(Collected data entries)
==========
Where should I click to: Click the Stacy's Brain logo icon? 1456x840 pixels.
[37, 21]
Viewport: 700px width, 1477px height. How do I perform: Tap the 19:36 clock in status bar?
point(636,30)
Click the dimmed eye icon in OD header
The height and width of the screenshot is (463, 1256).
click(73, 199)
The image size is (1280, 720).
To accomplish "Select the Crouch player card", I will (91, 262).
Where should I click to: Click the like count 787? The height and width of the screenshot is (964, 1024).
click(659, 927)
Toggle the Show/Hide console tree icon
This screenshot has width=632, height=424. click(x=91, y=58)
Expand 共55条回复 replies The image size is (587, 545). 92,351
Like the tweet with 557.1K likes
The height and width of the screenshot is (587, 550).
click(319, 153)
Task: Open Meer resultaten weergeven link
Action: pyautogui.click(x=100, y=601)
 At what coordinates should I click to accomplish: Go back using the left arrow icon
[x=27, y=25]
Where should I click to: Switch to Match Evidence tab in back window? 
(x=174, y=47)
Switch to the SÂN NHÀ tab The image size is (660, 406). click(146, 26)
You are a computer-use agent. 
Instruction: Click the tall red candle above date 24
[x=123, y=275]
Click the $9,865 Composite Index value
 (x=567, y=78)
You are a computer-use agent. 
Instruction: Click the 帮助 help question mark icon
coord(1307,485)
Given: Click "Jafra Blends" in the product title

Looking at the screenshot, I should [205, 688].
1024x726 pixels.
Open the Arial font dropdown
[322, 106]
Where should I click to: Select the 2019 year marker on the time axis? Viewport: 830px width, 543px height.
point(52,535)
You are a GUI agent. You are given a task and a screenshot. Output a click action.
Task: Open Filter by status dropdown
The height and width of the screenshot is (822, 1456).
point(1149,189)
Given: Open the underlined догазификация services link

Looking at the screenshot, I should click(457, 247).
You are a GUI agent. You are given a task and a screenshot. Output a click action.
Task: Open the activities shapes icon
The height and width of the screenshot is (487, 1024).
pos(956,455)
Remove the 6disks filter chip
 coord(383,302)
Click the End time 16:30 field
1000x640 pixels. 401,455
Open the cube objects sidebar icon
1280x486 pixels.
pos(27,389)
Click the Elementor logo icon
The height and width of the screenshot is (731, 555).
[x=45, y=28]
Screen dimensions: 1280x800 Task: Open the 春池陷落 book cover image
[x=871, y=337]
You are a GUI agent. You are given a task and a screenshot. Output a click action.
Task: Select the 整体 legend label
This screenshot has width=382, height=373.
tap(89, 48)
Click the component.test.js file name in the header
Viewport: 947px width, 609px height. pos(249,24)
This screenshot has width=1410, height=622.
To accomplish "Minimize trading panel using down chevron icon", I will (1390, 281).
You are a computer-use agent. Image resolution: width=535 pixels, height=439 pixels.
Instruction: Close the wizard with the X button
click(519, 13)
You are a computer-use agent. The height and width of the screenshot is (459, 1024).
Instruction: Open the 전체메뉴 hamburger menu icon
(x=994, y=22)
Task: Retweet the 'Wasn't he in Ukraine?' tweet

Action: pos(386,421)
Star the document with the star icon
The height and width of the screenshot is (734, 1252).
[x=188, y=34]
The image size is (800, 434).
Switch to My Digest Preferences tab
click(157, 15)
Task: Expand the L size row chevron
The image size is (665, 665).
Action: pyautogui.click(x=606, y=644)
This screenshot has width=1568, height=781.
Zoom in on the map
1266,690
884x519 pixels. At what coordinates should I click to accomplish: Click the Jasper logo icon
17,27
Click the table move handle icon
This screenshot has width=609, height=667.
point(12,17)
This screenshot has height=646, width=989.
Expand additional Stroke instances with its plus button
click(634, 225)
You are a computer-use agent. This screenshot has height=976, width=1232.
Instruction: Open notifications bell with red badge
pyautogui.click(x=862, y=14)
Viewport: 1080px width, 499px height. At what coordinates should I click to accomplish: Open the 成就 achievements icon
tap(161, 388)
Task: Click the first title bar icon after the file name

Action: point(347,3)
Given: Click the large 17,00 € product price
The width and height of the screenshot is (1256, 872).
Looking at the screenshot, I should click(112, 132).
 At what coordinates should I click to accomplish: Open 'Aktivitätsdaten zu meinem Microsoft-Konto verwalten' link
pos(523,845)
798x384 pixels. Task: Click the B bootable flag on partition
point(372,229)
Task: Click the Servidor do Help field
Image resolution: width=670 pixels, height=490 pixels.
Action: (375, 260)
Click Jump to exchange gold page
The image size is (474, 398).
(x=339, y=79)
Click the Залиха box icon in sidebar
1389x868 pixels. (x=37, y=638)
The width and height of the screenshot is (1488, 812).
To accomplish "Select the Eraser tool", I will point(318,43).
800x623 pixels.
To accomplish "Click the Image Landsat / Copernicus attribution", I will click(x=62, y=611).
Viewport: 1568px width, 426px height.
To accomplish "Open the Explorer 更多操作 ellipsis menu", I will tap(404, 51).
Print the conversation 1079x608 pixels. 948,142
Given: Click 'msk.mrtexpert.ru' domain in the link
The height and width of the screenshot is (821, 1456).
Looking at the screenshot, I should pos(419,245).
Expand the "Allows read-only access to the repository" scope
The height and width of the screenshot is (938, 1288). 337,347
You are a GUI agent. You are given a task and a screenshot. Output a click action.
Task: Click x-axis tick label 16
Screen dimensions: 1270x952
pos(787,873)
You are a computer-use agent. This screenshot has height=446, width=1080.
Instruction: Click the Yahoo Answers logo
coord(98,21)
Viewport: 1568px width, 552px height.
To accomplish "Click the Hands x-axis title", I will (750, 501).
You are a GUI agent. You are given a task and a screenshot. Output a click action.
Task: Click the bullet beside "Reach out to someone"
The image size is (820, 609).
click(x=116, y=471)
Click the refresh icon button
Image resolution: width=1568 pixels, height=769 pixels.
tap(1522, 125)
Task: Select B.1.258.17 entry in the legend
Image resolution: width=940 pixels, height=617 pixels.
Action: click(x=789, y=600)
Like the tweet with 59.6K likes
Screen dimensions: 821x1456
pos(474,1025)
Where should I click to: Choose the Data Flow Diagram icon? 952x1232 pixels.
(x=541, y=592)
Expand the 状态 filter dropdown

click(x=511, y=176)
==========
▶ _TASK BRIEF_: Copy each line above that contains the string "legend".

▶ _SOLUTION FOR THIS EXERCISE_:
Task: Select the 整体 legend label
Task: Select B.1.258.17 entry in the legend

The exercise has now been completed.